▶ _EXTRAIT DU TEXTE_
::::::::
Blog – Chronique d’une inadaptée à la vie mondaine.
Jeudi 27 septembre, je sors des cours. Ce soir c’est remise des prix des lecteurs de Livre de Poche. Heureuse jurée cette année, j’ai reçu une invitation à cette soirée festive.
Je ne connais rien de ce monde, où l’on se retrouve passé 18h, où on célèbre le génie de certains au milieu d’applaudissements, de congratulations, de cocktails et de petits fours. Une grande première donc. Il faudra également être souriante, avenante, et qui sait peut-être que d’heureuses rencontres se produiront.
J’ai la boule au ventre. Pourquoi ? Sans doute suis-je stressée de nature. Ou alors j’ai un mauvais pressentiment.
Il est 19h30 passé. Je suis en retard. Je le suis volontairement. C’est branché d’être en retard, n’est-ce pas ? Et puis rien de pire que d’être l’une des premières à tourner en rond.
Les festivités prennent place rue du Faubourg Saint-Martin. Au Café A – Maison de l’Architecture précise l’invitation. Je sors du métro. Sans doute est-ce un quartier connu, mais petite banlieusarde que je suis, je ne sais pas où aller. Je sors mon téléphone, active la géolocalisation et tape consciencieusement l’adresse. À coup sûr, j’ai l’air d’une touriste. Terrible insulte pour une personne qui étudie depuis 3 ans à la capitale. D’autant que la sentence s’abat sur moi lorsque l’itinéraire se révèle à moi. Le Café A est de l’autre côté de la rue. Des grands panneaux aux couleurs du Livre de Poche indique l’entrée. J’éclate de rire en mon for intérieur, et laisse échapper un sourire. Qu’est-ce que je peux être gourde parfois.
Je rentre. Michelle – nous allons l’appeler Michelle pour des raisons de confidentialité – est mon unique contact à Livre de Poche. C’est le contact des jurés des prix des lecteurs. Je la reconnais, arrive en souriant “Bonjour Michelle ! Je suis Chloé, on a discuté par mails”. “C’est au fond à droite”. Michelle vient de mettre un petite croix à côté de mon nom sur une liste. Elle attend du monde, cette soirée elle en est un peu l’organisatrice. Elle a sans doute autre chose à faire que d’être cordiale avec une lectrice amatrice, qui plus est jeune. Je ne lui en veux pas.
Mais à ce moment précis je suis submergée par la solitude. Il y a foule. Les gens rient fort et se tiennent par les épaules. Ils ont l’air de tous se connaître. Il fait très chaud. Je me faufile entre les groupes jusqu’au fond de la terrasse, sur un banc isolé. Mais qu’est-ce que je fais là ? C’est une fête bon sang ! Un moment de sociabilité, et me voilà, assise dans un recoin essayant de me cacher derrière mon portable, l’air très affairé !
::::::::
▶ _TRAVAIL À FAIRE_
A – D'après le billet de blog sur la soirée du Livre de Poche, dans quelle rue la fête a-t-elle lieu ?
B – Recopiez le passage du billet de blog qui commence aux mots « Mais à ce moment » et s'arrête après les mots « très affairé ! ».
C – Écrivez la suite du récit de la soirée du Livre de Poche, à partir de la dernière phrase du billet.
::::::::
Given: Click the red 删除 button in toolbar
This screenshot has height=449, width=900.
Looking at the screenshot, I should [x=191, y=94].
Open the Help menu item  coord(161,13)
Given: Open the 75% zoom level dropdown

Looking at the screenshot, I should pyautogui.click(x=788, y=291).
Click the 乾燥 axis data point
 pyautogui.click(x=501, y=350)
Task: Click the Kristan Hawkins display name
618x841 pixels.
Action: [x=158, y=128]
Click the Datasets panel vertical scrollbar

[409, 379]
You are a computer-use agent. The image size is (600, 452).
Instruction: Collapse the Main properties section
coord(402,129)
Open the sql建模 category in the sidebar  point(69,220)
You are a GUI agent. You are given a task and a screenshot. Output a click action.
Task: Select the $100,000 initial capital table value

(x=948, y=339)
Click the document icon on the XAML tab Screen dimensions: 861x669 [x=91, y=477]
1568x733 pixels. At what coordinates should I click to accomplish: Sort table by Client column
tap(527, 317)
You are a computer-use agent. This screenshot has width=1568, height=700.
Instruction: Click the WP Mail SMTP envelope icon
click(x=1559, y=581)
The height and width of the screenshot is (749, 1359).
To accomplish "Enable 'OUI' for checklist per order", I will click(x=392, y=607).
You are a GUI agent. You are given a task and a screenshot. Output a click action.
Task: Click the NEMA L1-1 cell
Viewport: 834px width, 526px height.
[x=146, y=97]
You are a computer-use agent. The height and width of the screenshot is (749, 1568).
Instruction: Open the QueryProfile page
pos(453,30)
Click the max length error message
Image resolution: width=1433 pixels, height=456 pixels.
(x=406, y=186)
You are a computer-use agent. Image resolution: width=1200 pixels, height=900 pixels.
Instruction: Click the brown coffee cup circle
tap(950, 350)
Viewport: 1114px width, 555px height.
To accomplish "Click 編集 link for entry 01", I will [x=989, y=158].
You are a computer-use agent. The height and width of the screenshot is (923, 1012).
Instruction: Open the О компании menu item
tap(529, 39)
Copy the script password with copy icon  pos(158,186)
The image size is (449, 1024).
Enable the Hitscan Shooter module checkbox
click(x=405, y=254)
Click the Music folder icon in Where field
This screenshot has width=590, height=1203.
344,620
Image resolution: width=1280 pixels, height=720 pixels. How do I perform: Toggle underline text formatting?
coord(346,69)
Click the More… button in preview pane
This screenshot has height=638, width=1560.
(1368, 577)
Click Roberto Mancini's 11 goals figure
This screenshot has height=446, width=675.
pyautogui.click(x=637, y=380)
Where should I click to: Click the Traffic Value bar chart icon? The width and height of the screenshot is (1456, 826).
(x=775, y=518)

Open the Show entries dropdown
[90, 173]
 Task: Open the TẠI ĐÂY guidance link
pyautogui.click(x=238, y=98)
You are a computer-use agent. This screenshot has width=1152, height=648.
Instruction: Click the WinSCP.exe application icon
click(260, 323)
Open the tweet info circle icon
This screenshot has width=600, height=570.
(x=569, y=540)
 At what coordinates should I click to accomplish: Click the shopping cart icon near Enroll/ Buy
::::::::
▶ _RÉPONSES PAR CONSIGNE_
A – Rue du Faubourg Saint-Martin.

B –
Mais à ce moment précis je suis submergée par la solitude. Il y a foule. Les gens rient fort et se tiennent par les épaules. Ils ont l’air de tous se connaître. Il fait très chaud. Je me faufile entre les groupes jusqu’au fond de la terrasse, sur un banc isolé. Mais qu’est-ce que je fais là ? C’est une fête bon sang ! Un moment de sociabilité, et me voilà, assise dans un recoin essayant de me cacher derrière mon portable, l’air très affairé !

C –
C’est indéniable, je suis seule. Tout le monde semble être accompagné. J’aurais bien voulu inviter mon +1 moi aussi, mais ,bonne élève, j’ai respecté la consigne “les invitations sont personnelles”. Pourtant, je vois bien que d’autres lecteurs sont venus avec leur compagne ou compagnon. Comment, me diriez-vous, puis-je reconnaître mes semblables ? Pas par un don psychique, mais simplement car nous sommes les seuls à arborer sur notre poitrine un signe distinctif et honteux : un badge « Juré prix des lecteurs ». Nous, les parvenus dans ce beau monde de l’édition. Nous, les invités étrangers au monde du livre.
La solitude est un poids que je ne supporte que très mal. Je décide d’appeler celui qui aurait été mon +1 si j’avais été plus téméraire. Cela me donne de la prestance, et soulage ma solitude. Mais très vite on nous invite à rentrer, la remise de prix va commencer.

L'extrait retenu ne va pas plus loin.